§ Aufgabe A:
Schreib den Zeitungsbericht zur Kriminalstatistik von „Kriminelle haben es“ bis einschließlich „Mittwoch vorgelegt hat.“ erneut ab und ersetze dabei „Doppelgemeinde“ durch „Gemeinde“.
§ Aufgabe B:
Führe den Zeitungsbericht zur Kriminalstatistik in Nachrodt-Wiblingwerde im Anschluss an seinen letzten Satz weiter.

§ Textauszug:

.....

Kriminelle haben es schwerer in der Gemeinde

Der Überfall auf die Sparkasse in Nachrodt am 25. Februar war die spektakulärste Straftat im Jahr 2014. Foto: Griese

Nachrodt-Wiblingwerde - Der Raubüberfall auf die Nachrodter Sparkassen-Filiale im Februar war die Ausnahme. Insgesamt ist die Zahl der Straftaten, die im Jahr 2014 in der Doppelgemeinde verübt worden sind, rückläufig. Das geht aus der Kriminalstatistik hervor, die die Kreispolizeibehörde am Mittwoch vorgelegt hat.

Von Volker Griese

Natürlich war der Bankraub aus Kriminalistensicht für die Gemeinde das herausragende Ereignis im vergangenen Jahr. Allerdings konnte er aufgeklärt werden, der Täter ist inzwischen rechtskräftig verurteilt. Daneben gab es aber noch genau 199 andere Straftaten, die die Polizei ebenfalls beschäftigt haben. Fast jede zweite Tat (47 Prozent) konnte aufgeklärt werden. Damit ist nicht nur die Zahl der Delikte gegenüber dem Jahr 2013 um zwölf (5,7 Prozent) gesunken, gleichzeitig ist auch die Aufklärungsrate um 2,7 Prozent gestiegen. Die Zeiten werden also härter für Kriminelle in der Doppelgemeinde.

.....

§ Bereitgestellte Daten:
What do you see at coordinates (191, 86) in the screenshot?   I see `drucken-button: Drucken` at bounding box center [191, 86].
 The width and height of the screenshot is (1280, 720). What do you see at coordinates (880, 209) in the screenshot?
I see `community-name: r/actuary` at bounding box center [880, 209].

.....

§ Lösung A:
Kriminelle haben es schwerer in der Gemeinde

Der Überfall auf die Sparkasse in Nachrodt am 25. Februar war die spektakulärste Straftat im Jahr 2014. Foto: Griese

Nachrodt-Wiblingwerde - Der Raubüberfall auf die Nachrodter Sparkassen-Filiale im Februar war die Ausnahme. Insgesamt ist die Zahl der Straftaten, die im Jahr 2014 in der Gemeinde verübt worden sind, rückläufig. Das geht aus der Kriminalstatistik hervor, die die Kreispolizeibehörde am Mittwoch vorgelegt hat.

§ Lösung B:
Gesunken ist vor allem die Zahl der schweren und gefährlichen Körperverletzungen: von sieben im Jahr 2013 auf nur noch vier im vergangenen Jahr. Das entspricht einem Rückgang von 42,9 Prozent. Alle konnten übrigens aufgeklärt werden, was ebenso für die übrigen Körperverletzungen (14 gegenüber 22 im Jahr 2013) gilt. Ebenfalls gesunken ist die Zahl der Diebstähle (-10,7 Prozent), insbesondere der Wohnungseinbruchdiebstähle, die von 20 auf zwölf Fälle zurückgegangen sind (- 40 Prozent).

Die Zahl einiger Straftaten ist aber auch gestiegen. So gab es zum Beispiel neun Fälle von Computerkriminalität (2013: sechs). Auch Rauschgiftdelikte haben zugenommen: von vier auf neun.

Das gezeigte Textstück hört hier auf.